CONSEGNA: Prosegua il testo sul film «La diseducazione di Cameron Post», riportato più sotto, scrivendo il seguito che viene dopo la sua ultima frase.

ESTRATTO SELEZIONATO:
....

C'è qualcosa – anzi molto – di autentico, sincero, anche carnale, una spinta a cui non puoi opporti, un desiderio  difficile, per non dire impossibile, da reprimere, ne <La diseducazione di Cameron Post>: c'è la gioventù (le sue domande, le sue scoperte e le sue ferite...), insaziabile e incompresa, la ribellione alle aspettative degli altri, l'impossibilità di non assecondare la propria natura, il proprio vero io in questa assai riuscita opera seconda della 34enne Desiree Akhavan. Che porta sullo schermo, con taglio indie e scrittura appuntita e disinvolta, il romanzo di culto (e di formazione) di Emily M. Danforth per celebrare la riaffermazione di un'identità che  troppi vorrebbero cancellare.

....

ESTRATTI DEL DATASET:
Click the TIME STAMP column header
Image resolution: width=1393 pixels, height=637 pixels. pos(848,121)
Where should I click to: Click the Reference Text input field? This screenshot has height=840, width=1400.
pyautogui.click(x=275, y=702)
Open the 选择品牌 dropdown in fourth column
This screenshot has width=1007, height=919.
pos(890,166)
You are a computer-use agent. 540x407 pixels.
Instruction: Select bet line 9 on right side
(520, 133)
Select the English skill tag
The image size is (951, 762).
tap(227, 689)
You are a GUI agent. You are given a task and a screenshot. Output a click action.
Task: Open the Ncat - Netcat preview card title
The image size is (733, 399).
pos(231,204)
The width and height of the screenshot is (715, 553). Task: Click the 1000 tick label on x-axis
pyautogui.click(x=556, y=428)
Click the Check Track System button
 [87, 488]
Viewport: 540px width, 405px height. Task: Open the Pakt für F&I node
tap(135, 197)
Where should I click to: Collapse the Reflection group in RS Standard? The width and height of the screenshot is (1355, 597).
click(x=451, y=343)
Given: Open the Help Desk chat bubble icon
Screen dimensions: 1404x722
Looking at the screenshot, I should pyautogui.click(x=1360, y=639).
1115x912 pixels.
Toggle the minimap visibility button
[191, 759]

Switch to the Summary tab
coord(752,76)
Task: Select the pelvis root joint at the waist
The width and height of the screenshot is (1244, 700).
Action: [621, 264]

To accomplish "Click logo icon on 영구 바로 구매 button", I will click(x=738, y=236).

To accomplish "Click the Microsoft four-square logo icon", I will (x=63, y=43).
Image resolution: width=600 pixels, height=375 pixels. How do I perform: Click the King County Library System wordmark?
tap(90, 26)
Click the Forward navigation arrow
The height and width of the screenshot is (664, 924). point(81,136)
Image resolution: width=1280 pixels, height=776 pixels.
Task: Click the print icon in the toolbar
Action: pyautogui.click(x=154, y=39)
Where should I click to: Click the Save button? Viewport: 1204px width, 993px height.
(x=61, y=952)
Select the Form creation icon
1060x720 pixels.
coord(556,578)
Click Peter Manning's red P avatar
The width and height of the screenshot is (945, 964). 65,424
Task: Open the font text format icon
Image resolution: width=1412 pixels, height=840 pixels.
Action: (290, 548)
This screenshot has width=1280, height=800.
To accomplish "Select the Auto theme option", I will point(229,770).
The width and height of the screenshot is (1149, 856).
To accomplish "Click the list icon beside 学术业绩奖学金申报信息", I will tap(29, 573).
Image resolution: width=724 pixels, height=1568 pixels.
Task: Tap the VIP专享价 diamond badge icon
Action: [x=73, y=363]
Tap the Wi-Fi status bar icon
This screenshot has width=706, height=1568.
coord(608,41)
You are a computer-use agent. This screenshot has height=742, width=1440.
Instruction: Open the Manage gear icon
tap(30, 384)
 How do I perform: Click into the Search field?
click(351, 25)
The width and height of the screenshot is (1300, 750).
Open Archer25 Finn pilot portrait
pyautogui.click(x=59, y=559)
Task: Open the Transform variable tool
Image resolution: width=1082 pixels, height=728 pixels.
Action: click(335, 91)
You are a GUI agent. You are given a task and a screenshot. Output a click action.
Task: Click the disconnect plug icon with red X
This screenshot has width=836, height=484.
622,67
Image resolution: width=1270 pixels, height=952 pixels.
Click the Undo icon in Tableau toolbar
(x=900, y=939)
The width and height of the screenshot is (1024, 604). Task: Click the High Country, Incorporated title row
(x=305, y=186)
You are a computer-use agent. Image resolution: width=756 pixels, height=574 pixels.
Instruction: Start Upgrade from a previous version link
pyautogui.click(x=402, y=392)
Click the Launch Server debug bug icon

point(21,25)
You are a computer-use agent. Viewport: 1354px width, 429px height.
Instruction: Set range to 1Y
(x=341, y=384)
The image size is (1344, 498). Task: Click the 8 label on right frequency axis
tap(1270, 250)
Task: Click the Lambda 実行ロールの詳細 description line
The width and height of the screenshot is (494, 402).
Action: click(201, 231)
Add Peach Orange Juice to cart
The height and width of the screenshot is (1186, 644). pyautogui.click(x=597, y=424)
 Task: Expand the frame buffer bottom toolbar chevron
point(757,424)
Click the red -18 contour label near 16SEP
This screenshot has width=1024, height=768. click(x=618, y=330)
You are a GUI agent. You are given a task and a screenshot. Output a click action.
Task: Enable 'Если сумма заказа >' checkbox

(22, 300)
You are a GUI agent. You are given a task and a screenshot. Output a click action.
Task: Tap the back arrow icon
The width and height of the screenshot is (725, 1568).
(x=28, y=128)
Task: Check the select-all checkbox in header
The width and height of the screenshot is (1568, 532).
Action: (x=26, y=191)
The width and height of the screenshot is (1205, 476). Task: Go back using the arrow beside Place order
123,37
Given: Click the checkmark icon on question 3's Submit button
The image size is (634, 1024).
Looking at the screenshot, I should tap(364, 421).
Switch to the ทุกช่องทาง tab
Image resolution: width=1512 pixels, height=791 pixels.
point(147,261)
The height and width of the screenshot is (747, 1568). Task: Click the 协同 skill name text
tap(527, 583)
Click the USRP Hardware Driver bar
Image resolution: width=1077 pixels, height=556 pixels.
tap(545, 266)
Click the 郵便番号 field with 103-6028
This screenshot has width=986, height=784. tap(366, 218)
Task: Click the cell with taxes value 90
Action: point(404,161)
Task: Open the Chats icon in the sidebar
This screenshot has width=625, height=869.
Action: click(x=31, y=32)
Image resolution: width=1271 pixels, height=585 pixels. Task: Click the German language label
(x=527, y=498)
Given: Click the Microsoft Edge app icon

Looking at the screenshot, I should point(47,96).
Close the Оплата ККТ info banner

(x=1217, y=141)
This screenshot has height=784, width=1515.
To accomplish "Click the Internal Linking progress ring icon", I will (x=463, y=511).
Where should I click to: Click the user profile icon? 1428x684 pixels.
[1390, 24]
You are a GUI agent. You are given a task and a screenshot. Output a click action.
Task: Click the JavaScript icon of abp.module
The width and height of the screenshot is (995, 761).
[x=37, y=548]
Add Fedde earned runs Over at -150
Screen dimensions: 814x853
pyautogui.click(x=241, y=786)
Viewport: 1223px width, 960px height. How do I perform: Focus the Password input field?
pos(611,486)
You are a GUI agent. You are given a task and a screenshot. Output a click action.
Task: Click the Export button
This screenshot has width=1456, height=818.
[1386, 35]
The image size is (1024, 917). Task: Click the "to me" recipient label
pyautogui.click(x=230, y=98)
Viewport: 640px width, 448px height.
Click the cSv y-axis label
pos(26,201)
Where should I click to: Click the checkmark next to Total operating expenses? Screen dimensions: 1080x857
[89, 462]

....

RISPOSTA:
La storia, datata '93, di un'adolescente (Chloë Grace Moretz, molto brava) scoperta a fare sesso con una compagna di scuola. La zia non ci pensa su due volte e  la spedisce in un centro di riabilitazione evangelico per guarire dalla sua <malattia>: l'omosessualità...

Nell'imbroglio di una fede strumentalizzata, di un'età <votata al maligno>, il film, vincitore dell'ultimo Sundance, guarda con affetto ai suoi ragazzi perduti, rifiutati da tutti - genitori compresi -, e costretti a sentirsi sempre colpevoli, diversi, dalla parte sbagliata del mondo. Che poi è il posto dove il cinema di solito trova le storie che vale la pena ancora raccontare.